An elegant collation on the steamer closed a charming day, and after adieus to our kind friends, and further delicate courtesies from Captain Dawson and his good wife, we were off for Atlanta.

Our printers warn us that our space is now very limited, and we can barely allude to much that we had purposed saying.

We received many courtesies from friends in Atlanta, were elegantly entertained at the Kimbal House by mine hosts Scoville and Terry, and General Lee had a very appreciative audience to hear his lecture.

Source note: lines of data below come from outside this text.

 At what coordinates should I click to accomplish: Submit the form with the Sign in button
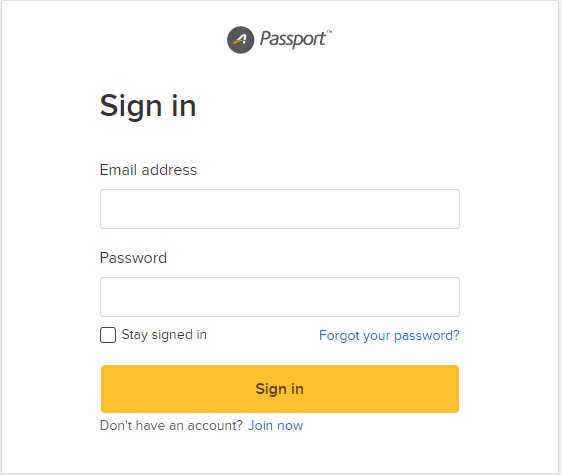pyautogui.click(x=280, y=389)
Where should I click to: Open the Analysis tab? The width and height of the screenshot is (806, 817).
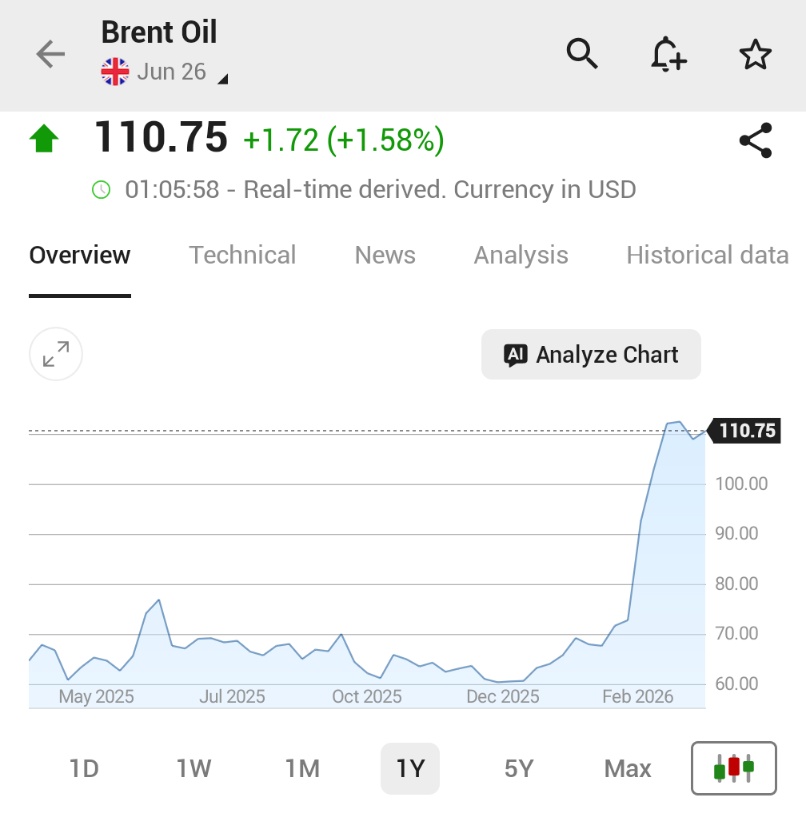pyautogui.click(x=520, y=255)
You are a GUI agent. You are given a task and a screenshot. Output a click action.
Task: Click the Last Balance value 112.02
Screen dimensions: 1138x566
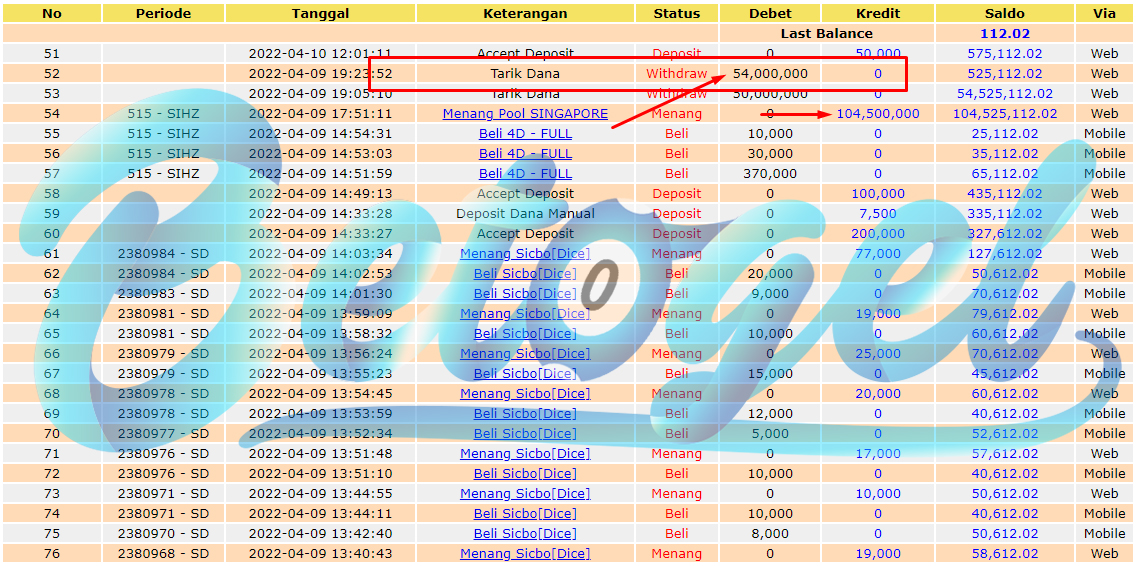click(1004, 33)
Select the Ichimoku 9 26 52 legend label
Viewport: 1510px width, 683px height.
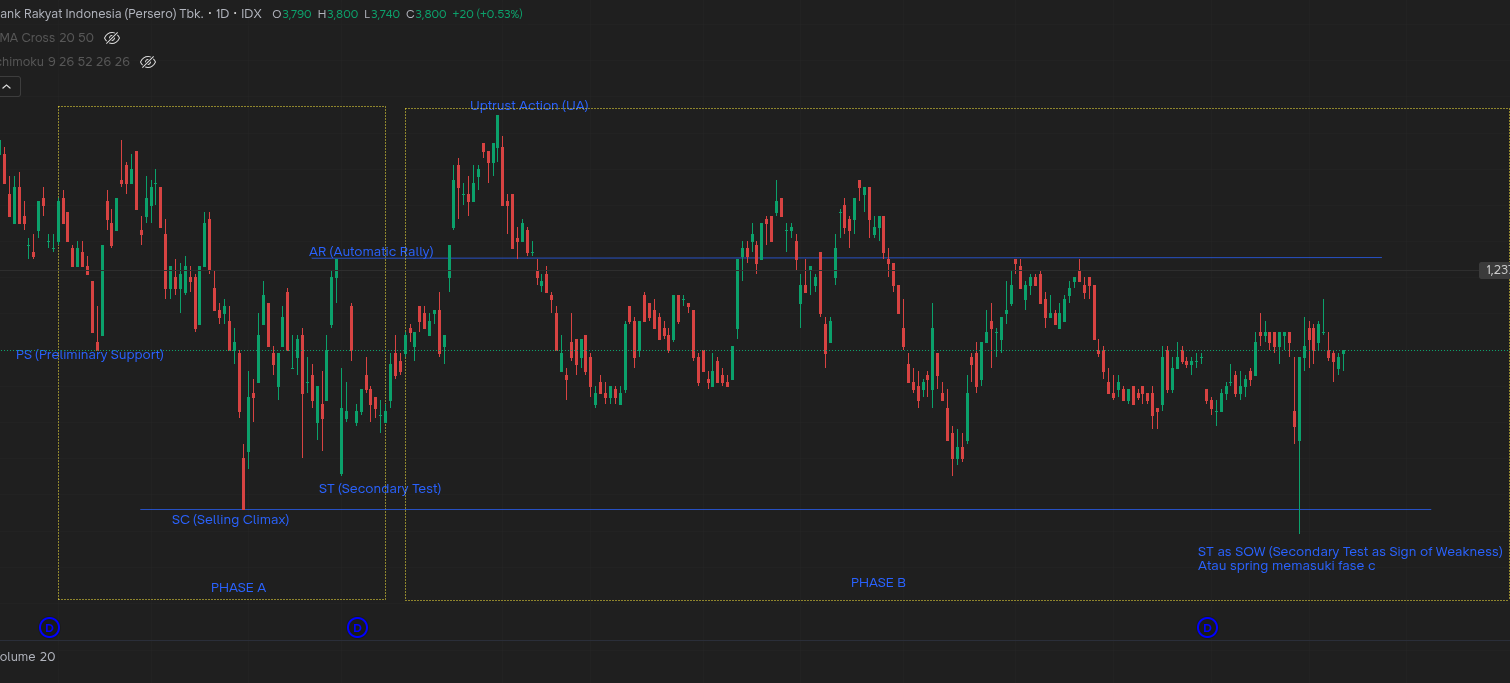tap(64, 62)
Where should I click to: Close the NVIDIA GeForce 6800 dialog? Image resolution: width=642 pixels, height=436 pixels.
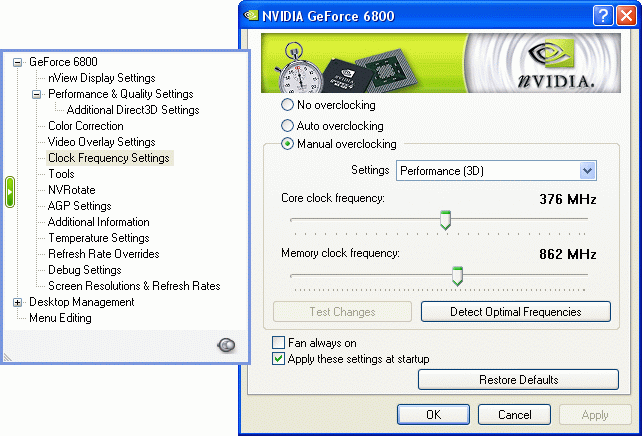pyautogui.click(x=624, y=15)
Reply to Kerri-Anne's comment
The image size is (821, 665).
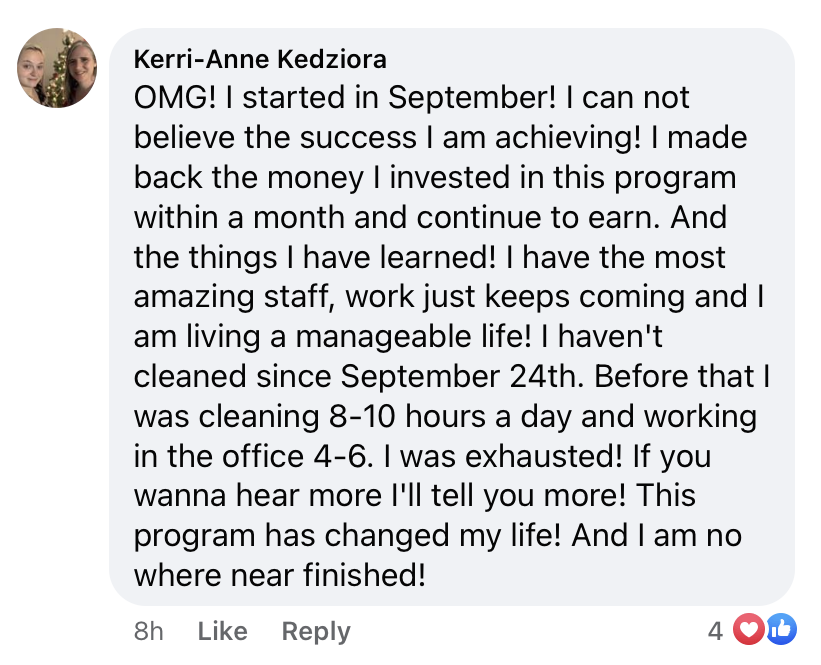click(316, 631)
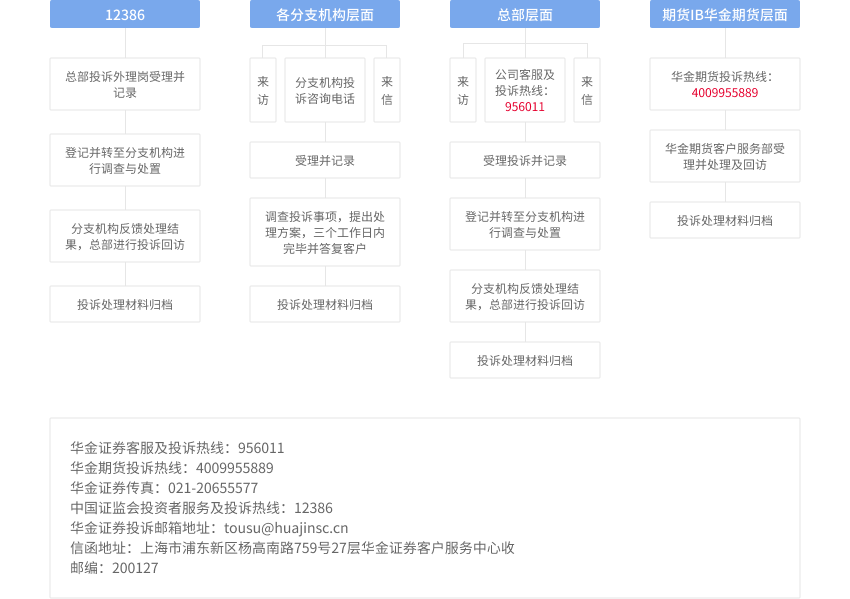Select 来访 box under 各分支机构层面
This screenshot has height=599, width=850.
pyautogui.click(x=263, y=90)

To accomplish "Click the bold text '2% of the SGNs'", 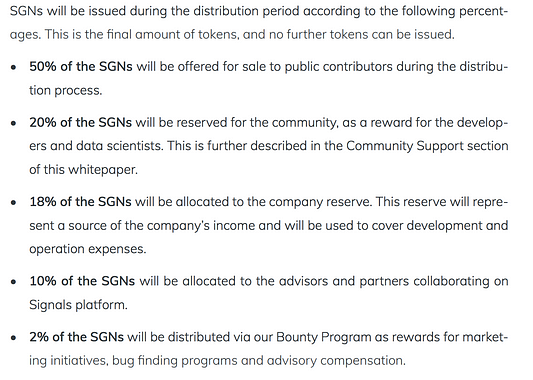I will click(x=76, y=337).
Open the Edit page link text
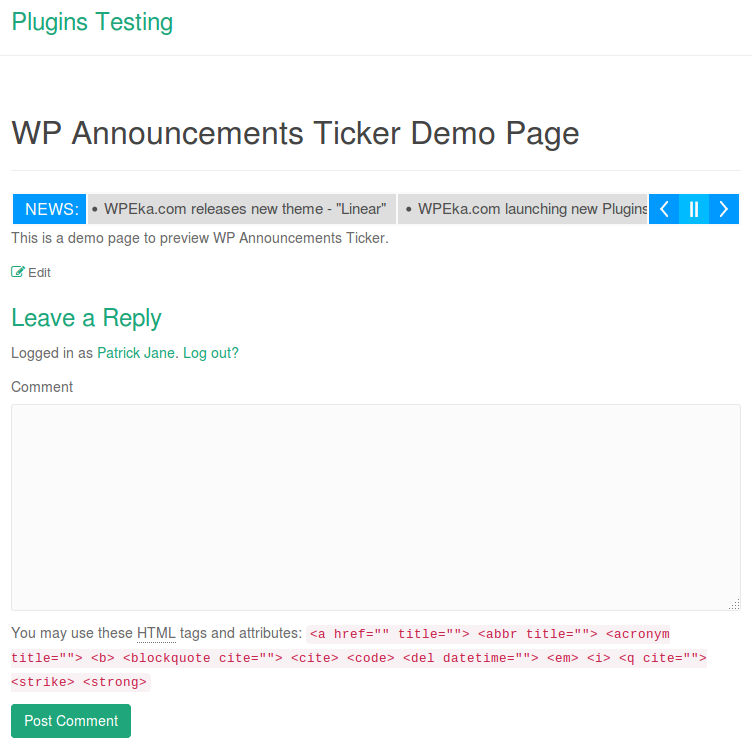 [x=39, y=273]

In Savannah we had another grand ovation; but we will be compelled to post-pone, until our next, a notice of that, and of a number of points of historic interest in the beautiful “Forest City.” It must suffice to say now that the Messrs. Goodsell gave us elegant quarters and entertainment at the Pulaski House — that the committee had made every arrangement for our pleasure, and for the success of the lecture, that we were driven all over the city (in beautiful carriages kindly tendered us by Messrs A. W. Harmon and Luke Carson)--that the Savannah theatre was crowded with the best people of the city, who heard General Lee's lecture with enthusiastic appreciation — that the banquet given General Lee by the famous old Chatham Artillery, was a superb affair — that the reception at the City Exchange, under the courteous management of His Honor, Mayor Wheaton, was very pleasant — and that our visit to Savannah was in every respect as charming as possible.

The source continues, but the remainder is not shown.